Canine parvovirus has been identified by state authorities as the unusual illness that has sickened and killed numerous canines around Michigan. Department of Agriculture and Rural Development found that atleast 30 animals have died due to the illness in Otsego County animal shelter despite having tested negative for it. The canine parvovirus spreads through faeces and manifests as lethargy, appetite loss, and diarrhoea.

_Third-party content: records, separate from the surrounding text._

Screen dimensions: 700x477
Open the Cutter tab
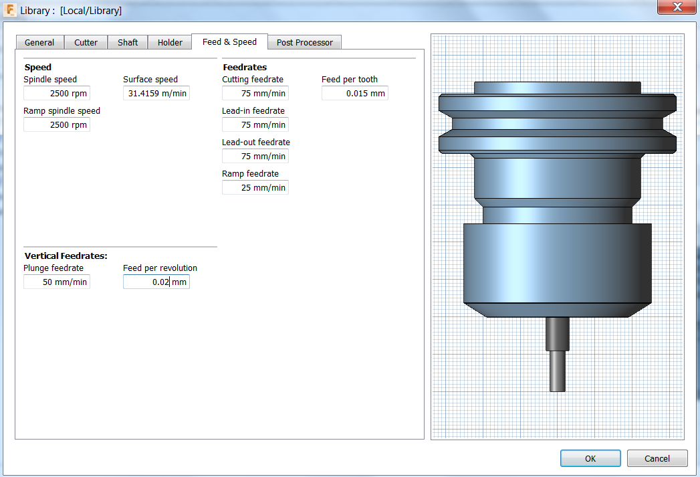(x=86, y=42)
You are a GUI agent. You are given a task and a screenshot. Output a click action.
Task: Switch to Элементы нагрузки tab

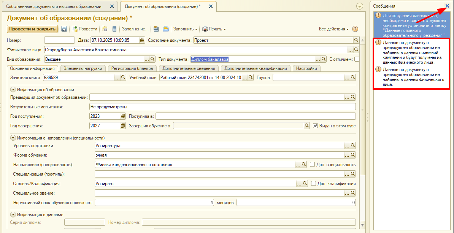83,68
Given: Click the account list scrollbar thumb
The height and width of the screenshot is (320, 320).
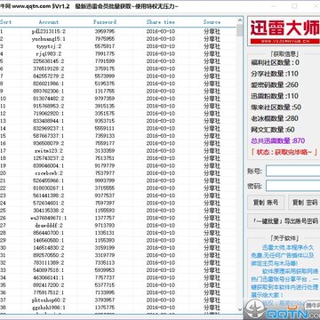Looking at the screenshot, I should pos(240,30).
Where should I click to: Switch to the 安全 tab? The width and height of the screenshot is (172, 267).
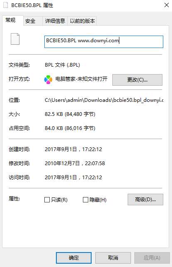(30, 21)
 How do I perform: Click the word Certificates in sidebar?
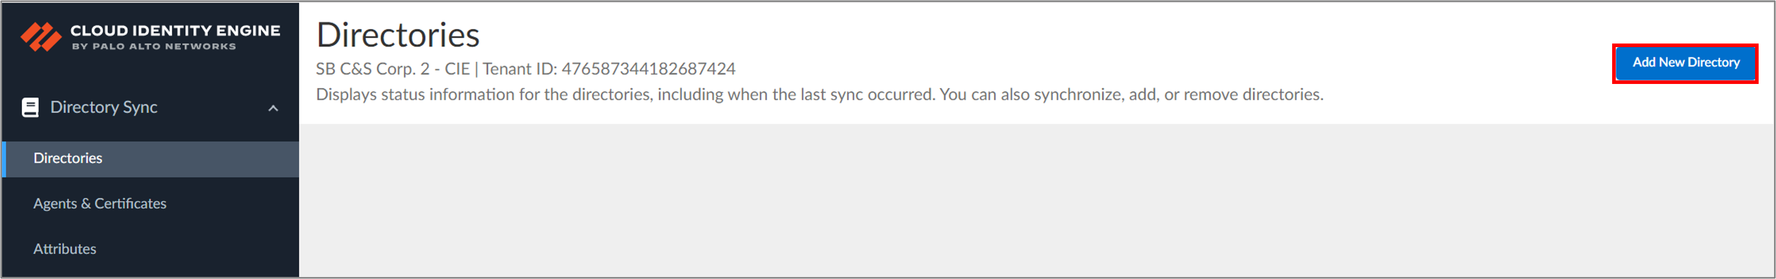(x=130, y=203)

Nora Wineland, state veterinarian said that the Canine parvovirus is a serious and exceedingly contagious disease in dogs, but the Michigan Department of Agriculture and Rural Development and veterinary professionals have extensive experience with this virus. The state veterinarian said that they are highly efficient vaccination that they may utilise to help protect canines from the virus. Dogs who have not received the full course of this virus immunisation are the most vulnerable.

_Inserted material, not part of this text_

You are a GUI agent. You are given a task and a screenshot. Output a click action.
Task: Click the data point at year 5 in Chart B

She also advised the dog owners across Michigan must collaborate with their veterinarians to ensure that their dogs are fully immunised and given boosters at the appropriate periods to keep their pets safe and healthy. The situation, according to Kim Dodd, director of the veterinary diagnostic laboratory at Michigan State University, is “complex” because, despite the fact that the dogs displayed clinical symptoms suggestive of parvovirus, point-of-care tests carried out in clinics and shelters consistently come back negative.
She continued that such tests are not as sensitive as the diagnostic tests we can conduct here in the laboratory, despite being valuable in the clinical environment. The authors are tying to understand why those animals tested negative in screening tests. Michigan officials pointed out the the Canine parvovirus is does not spread to people or other species of domestic animals.